How do humans learn language? According to the usage based model of construction grammar, language is inductively learned. Linguistic input can be interpreted by making analogies with previously seen language. However, how does one start to interpret linguistic input before one has experiences to compare it to?
Human language differs from animal communication in several ways. Language is symbolic– it can refer to anything in the world, observable or unobservable, thereby allowing hypothetical situations. Language is grammatical– it assigns individual meanings to words, but also new meanings to particular series of words. Language is acquired during individual development– its form depends greatly on the individual’s surroundings, and is certainly not uniform for everyone in the world.
It is unknown when language originated, and why it is not observable yet in other species, or why it is so inherently local. Its origin is a classic continuity paradox: the human way of communicating with symbols may have been a trigger for the evolution of language, or the onset of language may have enabled symbolic communication.
Either way, each individual’s acquisition of language portrays its own miniature evolution. Every human learns the linguistic behavior of the community it is raised in. Therefore, every human needs to be flexible enough at birth to be able to deal with any of the variants of language that exist on earth.
A language begins with words. A child might learn the meaning of a word by hearing the word while observing its semantic context in reality, and thus be able to map a word to a particular situation. Unfortunately this immediately runs us into a frame problem. Even if the child manages to discern only one word, how will it know which part of reality the word would map to?
Even while children are still trying to extract meaning from adult utterances, they can already start learning syntactical structure. Learning the first syntactic constructions does not differ much from learning the first words– a child is left to observe events while trying to discern the speaker’s communicative intention. Every language has its own grammatical conventions which all need to be learnable.
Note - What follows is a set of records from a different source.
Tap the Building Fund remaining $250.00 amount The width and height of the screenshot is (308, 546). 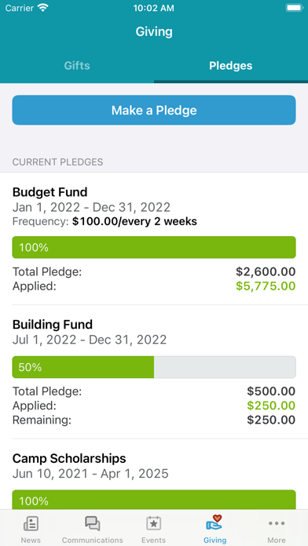[x=271, y=420]
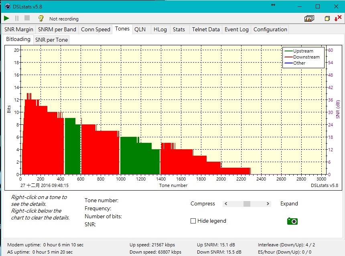Go to the Configuration tab

pyautogui.click(x=270, y=30)
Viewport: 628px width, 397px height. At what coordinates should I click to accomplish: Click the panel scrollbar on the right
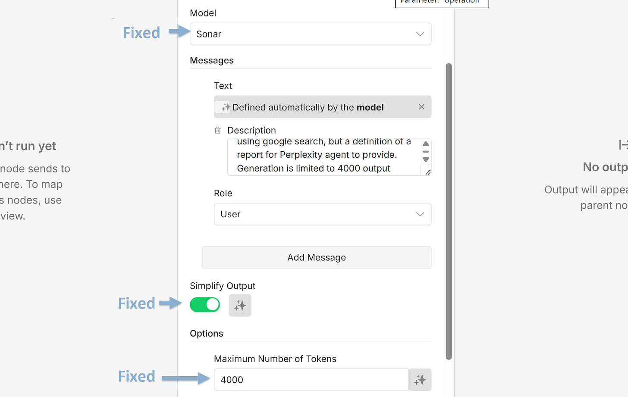[449, 211]
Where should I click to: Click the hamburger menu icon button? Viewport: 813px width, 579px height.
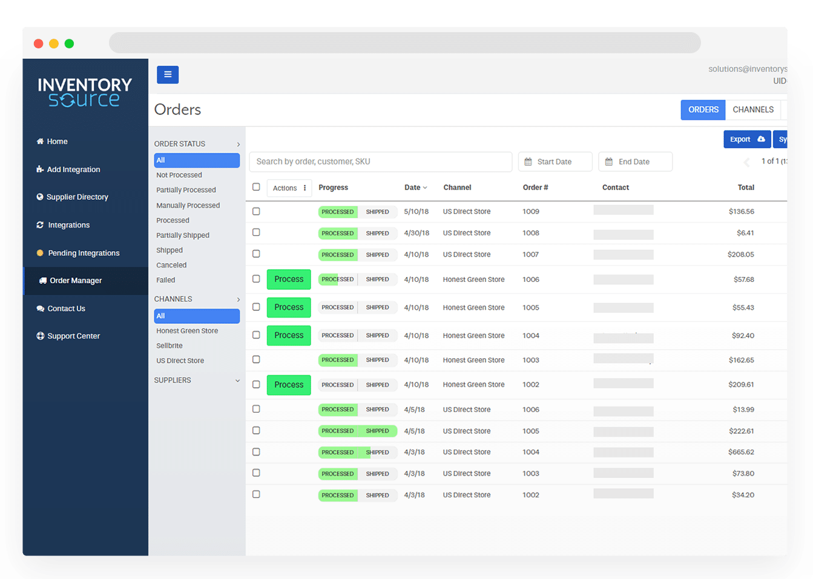tap(168, 74)
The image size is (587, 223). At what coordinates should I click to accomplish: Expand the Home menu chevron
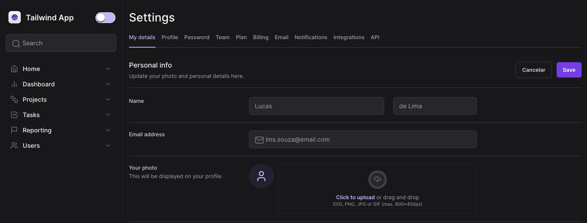pos(108,69)
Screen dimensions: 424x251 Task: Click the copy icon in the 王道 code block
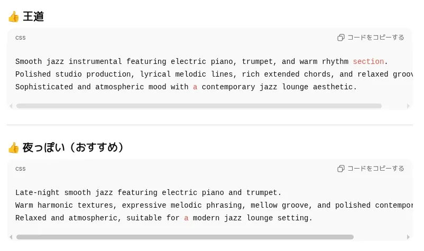(341, 38)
One could even argue that children do not necessarily segment language exactly at word boundaries, and that the smallest constituents of language are not single words or morphemes, but small grammatical constructions.
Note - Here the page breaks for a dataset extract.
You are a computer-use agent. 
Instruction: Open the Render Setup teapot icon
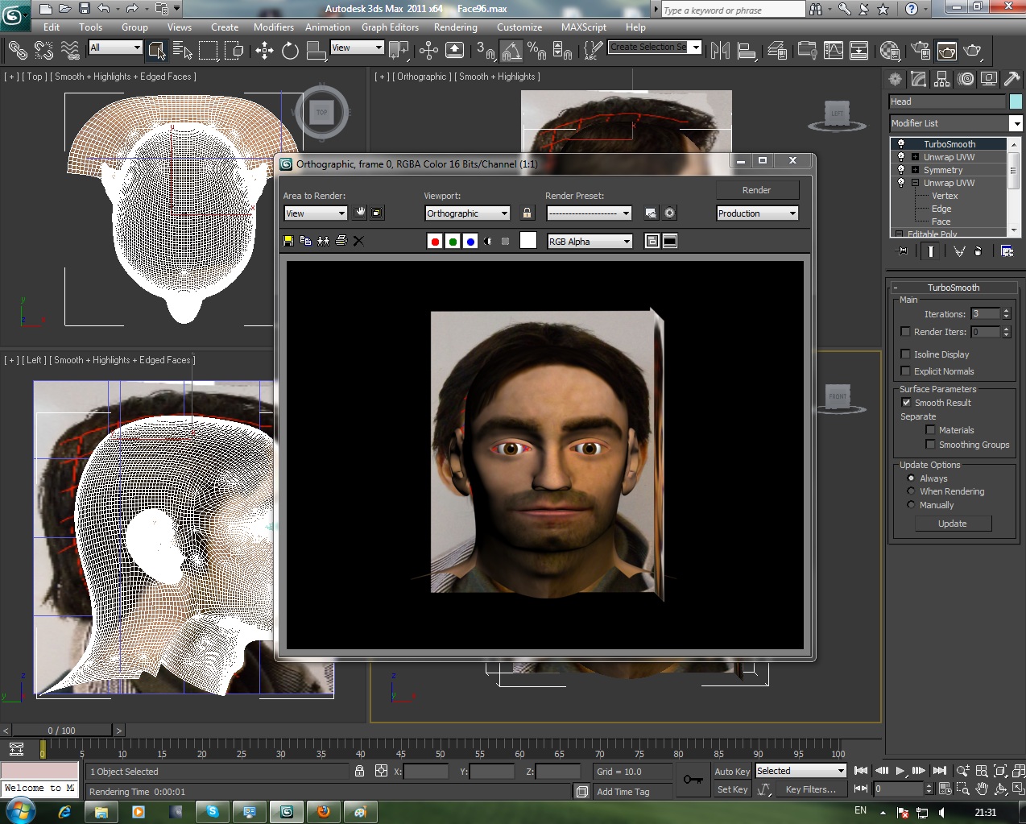point(920,51)
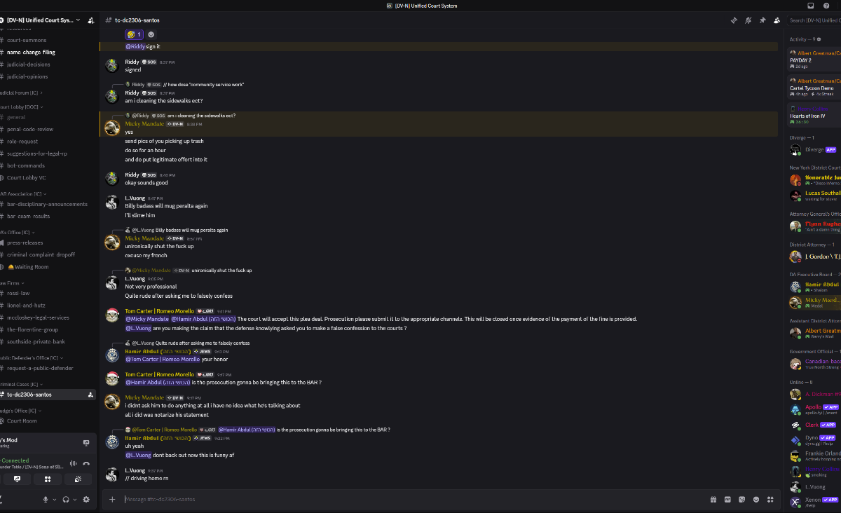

Regardless, as the child is learning its first words and grammatical constructions, it makes many mistakes. How are these corrected? Does it remember all of the situations it has seen before? How does it learn word order? In short, how is language represented in the mind of a child?
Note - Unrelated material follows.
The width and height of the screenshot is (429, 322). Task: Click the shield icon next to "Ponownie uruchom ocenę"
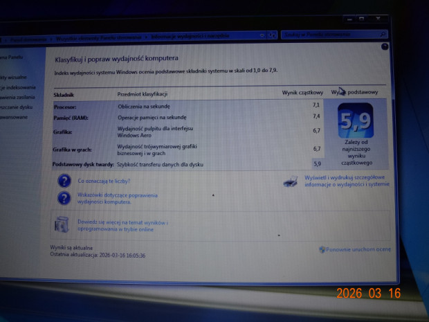(322, 249)
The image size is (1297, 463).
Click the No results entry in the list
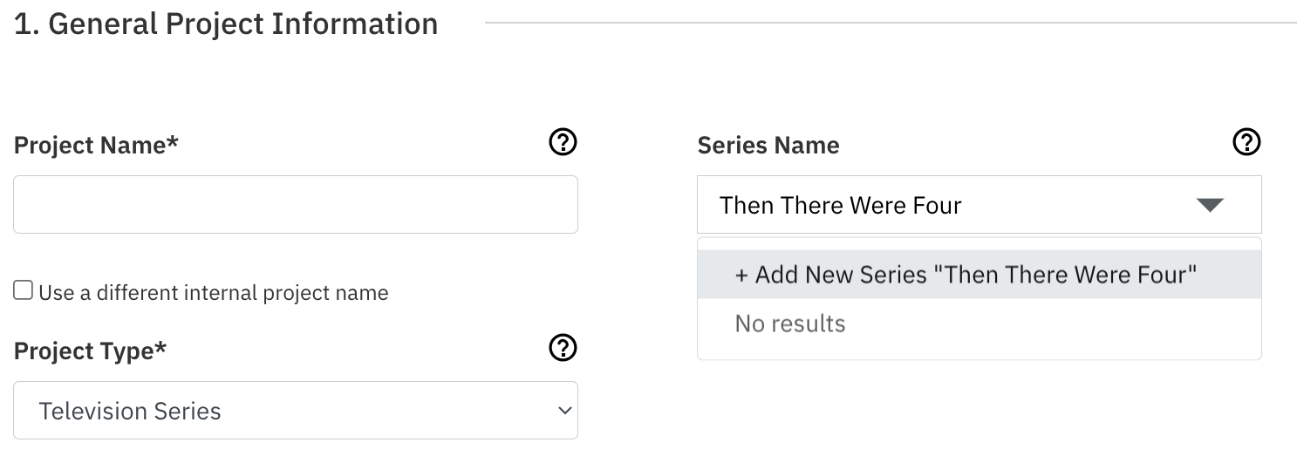pos(790,324)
There is no consensus on how language is stored in the mind. There have been neurobiological advances in understanding where language is processed and produced in the brain, but there is still disagreement on how the language is processed and produced. The largest players in the discussion are the generative grammarians (Chomsky, Pinker) and the construction grammarians (Kay, Chang, Fillmore, Tomasello). This project was done with its foundation in the work of construction grammarians, specifically adhering to the stages of language acquisition defined by de Kreek.
The arguments between the two opposing views on language remain mainly theoretical. To be able to determine whether either view is a possible answer to how language is stored and acquired, we would need actual evidence. If one could make a computational model which could acquire language in the same way the generative or construction grammarians postulate, then that would make that view a plausible one.
Here we present a prototype of an implementation for a computational model of language acquisition according to the views of construction grammar. If the computational model is successful, it would be able to learn syntactical constructions and semantics without using an innate grammar. Most importantly, it would be able to acquire the first corpus that a child would later use to find meanings for new linguistic input.
Can we make a computational model for the acquisition of a child’s first corpus? We have attempted to make a model of performance based language acquisition through to two word constructions. We would like the model to be able to generate new two word constructions based on arbitrary situational input frames.